Однажды вечером, вскоре после февральской революции, Гершензон дважды звонил мне по телефону, но меня не было дома. Я поздно вернулся и лишь на другой день спросил его, в чём дело.

– Вы много потеряли, – отвечал Гершензон, – я хотел вас позвать к себе, у меня был Бялик.

Теперь, когда изданы письма Гершензона к его родным (кстати сказать – необыкновенно обаятельная книга, в которой весь Гершензон – как живой, во всей чистоте своего прекрасного сердца), я могу с точностью установить, что это было 22 апреля 1917 г. На другой день Гершензон писал:

«Вчера вечером Яффе привёз к нам Бялика; была ещё жена Яффе. Они просидели часа три. Итак скажу: много я видел замечательных людей, но такого большого, как Бялик, ещё не было за нашим столом… Он так удивительно глубокомысленно умён, и в своём мышлении так существен, конкретен, что, по сравнению с ним, наше мышление как-то беспочвенно и воздушно. И потому же, конечно, он с виду, по манерам, прост совершенно, точно приказчик. Говорит самым простым тоном, и когда вслушиваешься, то слышишь нарастающую стальную крепость мысли, отчётливость и поэтичность русских слов, а в узеньких глазах – острый ум… По сравнению с ним, и Вяч.Иванов, и Сологуб, и А.Белый – дети, легкомысленно играющие в жизнь, в поэзию, в мышление…»

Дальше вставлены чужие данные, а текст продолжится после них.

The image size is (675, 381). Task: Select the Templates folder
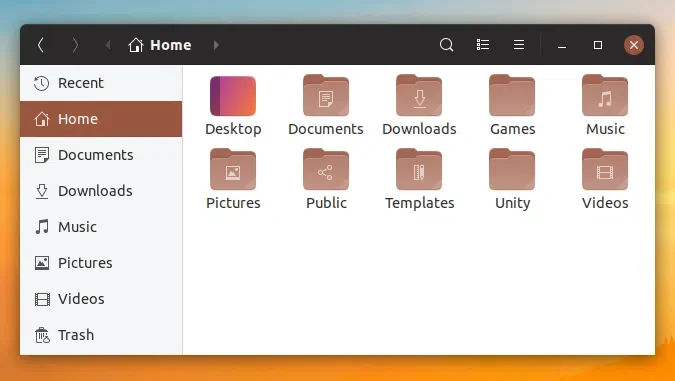tap(419, 180)
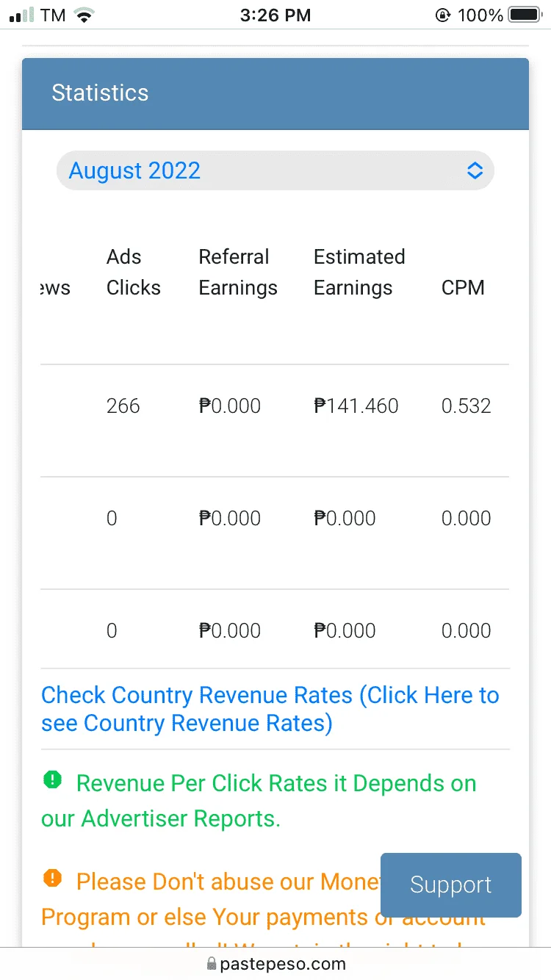Click the Referral Earnings column header
The height and width of the screenshot is (980, 551).
click(238, 272)
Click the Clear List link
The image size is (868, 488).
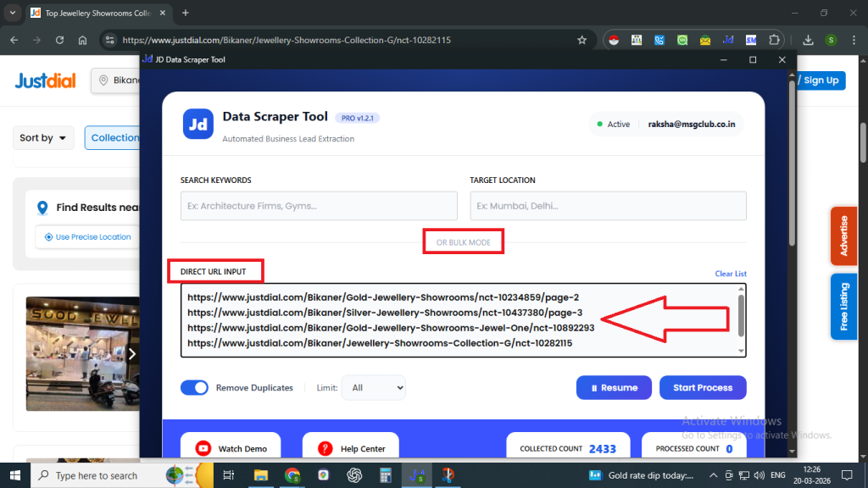[730, 274]
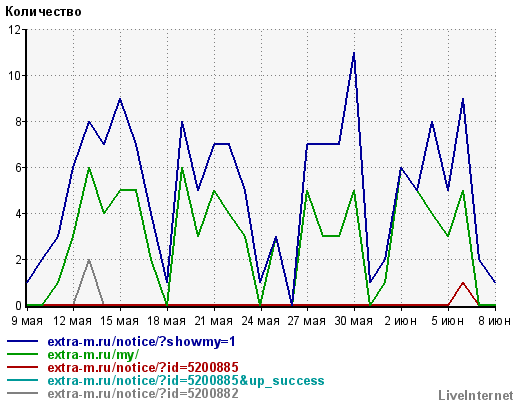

Встретиться с Бяликом мне так и не довелось. Я сравнительно довольно много переводил еврейских поэтов, но из Бялика перевёл лишь одно стихотворение. Произошло это потому, что переводы мои почти все предназначались для «Еврейской Антологии» издательства «Сафрут». Вместе с уже упомянутым Л.Б.Яффе я был редактором этой книги. Распределение работы между переводчиками лежало как раз на мне, и я считал неудобным оставить за собой хоть что-нибудь из Бялика, зная, что всем хотелось переводить его стихи в особенности. Короче говоря, вышло так, что я не переводил Бялика не потому, что мало ценил его, а наоборот, потому что ценил очень высоко и был вынужден его уступать другим.

Не зная древнееврейского языка, я, подобно другим, был знаком с Бяликом по переводам. Однако позволю себе сказать, что моё знакомство с ним было несколько более близким, нежели у людей, поставленных в такие же условия. Дело в том, что, помимо готовых стихотворных переводов из Бялика, мне посчастливилось видеть много прозаических, сделанных подстрочно, слово за словом, даже с соблюдением грамматических конструкций, русскому языку совершенно чуждых. Мало того: переводы эти сопровождались русской транскрипцией подлинников, и таким образом я, следя одновременно за подстрочником и транскрипцией, получал возможность не только следить за строем поэтической речи Бялика, но и проникнуть в её звуковой состав. Грубый, двойной покров, сквозь который мне приходилось прощупывать черты подлинника, в действительности оказывался гораздо тоньше, чем покров стихотворных переводов, даже столь образцовых, как сделанные Жаботинским и Вяч. Ивановым. Я читал Бялика почти в подлиннике, как читал другого прекрасного еврейского поэта – С.Черниховского, из которого мне посчастливилось перевести довольно много. При таком чтении я мог не только оценить силу, выразительность, меткость языка у Бялика (это – свойство всех больших поэтов), но и проникнуть хотя бы несколько более глубоко в тот дух поэзии, в ту её иррациональную сферу, где таятся её главные индивидуальные черты, всегда познаваемые только из подлинника.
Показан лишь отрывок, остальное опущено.